TASK TO COMPLETE: Please copy the stretch of the records from the start through the line containing "will click(x=709, y=377).", substituting "date picker" for "calendar" and leaving everything else unchanged.

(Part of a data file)
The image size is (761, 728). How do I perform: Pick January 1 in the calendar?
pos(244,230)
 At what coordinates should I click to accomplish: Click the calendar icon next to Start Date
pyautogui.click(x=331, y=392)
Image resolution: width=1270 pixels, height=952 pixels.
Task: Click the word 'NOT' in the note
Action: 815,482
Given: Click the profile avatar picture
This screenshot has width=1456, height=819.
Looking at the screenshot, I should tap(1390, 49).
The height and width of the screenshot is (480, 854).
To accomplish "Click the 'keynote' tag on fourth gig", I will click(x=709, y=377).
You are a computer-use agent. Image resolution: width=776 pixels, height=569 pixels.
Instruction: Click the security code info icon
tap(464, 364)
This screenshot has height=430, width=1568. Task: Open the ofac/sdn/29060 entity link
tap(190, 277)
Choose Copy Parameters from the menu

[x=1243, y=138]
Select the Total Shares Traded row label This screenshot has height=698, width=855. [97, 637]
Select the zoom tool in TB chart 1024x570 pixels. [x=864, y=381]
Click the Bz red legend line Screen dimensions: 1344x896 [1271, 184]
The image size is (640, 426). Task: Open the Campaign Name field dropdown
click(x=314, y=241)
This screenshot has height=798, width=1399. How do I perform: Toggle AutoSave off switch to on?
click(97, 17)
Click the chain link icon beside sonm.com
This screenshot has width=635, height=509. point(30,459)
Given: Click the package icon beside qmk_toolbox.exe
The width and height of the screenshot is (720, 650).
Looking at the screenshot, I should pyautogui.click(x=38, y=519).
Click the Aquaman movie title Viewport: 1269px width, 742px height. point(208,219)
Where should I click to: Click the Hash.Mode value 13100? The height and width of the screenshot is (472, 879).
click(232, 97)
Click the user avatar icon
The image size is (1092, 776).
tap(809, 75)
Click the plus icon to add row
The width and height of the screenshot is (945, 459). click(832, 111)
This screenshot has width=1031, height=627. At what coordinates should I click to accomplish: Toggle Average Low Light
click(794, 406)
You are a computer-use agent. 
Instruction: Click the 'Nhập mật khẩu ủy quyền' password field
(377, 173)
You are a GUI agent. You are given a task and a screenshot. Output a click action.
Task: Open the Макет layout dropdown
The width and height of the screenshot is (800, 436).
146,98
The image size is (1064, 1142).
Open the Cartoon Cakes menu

FULL ANSWER:
The image size is (761, 728). How do I perform: Pick January 1 in the date picker?
pos(244,230)
 At what coordinates should I click to accomplish: Click the date picker icon next to Start Date
pyautogui.click(x=331, y=392)
Image resolution: width=1270 pixels, height=952 pixels.
Task: Click the word 'NOT' in the note
Action: 815,482
Given: Click the profile avatar picture
This screenshot has width=1456, height=819.
Looking at the screenshot, I should tap(1390, 49).
The height and width of the screenshot is (480, 854).
To accomplish "Click the 'keynote' tag on fourth gig", I will click(x=709, y=377).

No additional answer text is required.